### Stated problem
Copy down the listing below word for word, from the line containing "Describe the element" through the end of the listing.

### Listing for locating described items
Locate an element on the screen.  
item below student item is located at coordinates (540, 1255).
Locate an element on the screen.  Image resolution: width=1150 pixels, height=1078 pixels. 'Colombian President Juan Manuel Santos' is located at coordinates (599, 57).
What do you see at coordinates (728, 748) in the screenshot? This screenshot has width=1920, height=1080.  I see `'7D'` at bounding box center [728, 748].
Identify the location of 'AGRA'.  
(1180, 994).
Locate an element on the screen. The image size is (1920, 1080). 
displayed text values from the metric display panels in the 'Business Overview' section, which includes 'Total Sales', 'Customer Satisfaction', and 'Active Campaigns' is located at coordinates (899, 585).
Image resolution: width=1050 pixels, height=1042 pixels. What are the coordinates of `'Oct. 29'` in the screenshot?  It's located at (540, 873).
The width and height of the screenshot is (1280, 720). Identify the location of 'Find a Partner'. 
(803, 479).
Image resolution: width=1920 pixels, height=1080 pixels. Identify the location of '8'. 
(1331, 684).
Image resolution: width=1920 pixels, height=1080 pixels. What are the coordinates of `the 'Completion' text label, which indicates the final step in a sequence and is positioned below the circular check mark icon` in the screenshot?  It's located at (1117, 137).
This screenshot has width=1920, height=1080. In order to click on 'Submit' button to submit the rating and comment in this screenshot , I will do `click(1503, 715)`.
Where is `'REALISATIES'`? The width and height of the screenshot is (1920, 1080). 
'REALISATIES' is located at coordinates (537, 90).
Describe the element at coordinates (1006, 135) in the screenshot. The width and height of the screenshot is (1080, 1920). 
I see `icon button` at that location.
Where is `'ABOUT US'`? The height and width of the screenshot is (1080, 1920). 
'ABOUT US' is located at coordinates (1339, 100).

### Written solution
Describe the element at coordinates (1006, 135) in the screenshot. The width and height of the screenshot is (1080, 1920). 
I see `icon button` at that location.
Where is `'ABOUT US'`? The height and width of the screenshot is (1080, 1920). 
'ABOUT US' is located at coordinates (1339, 100).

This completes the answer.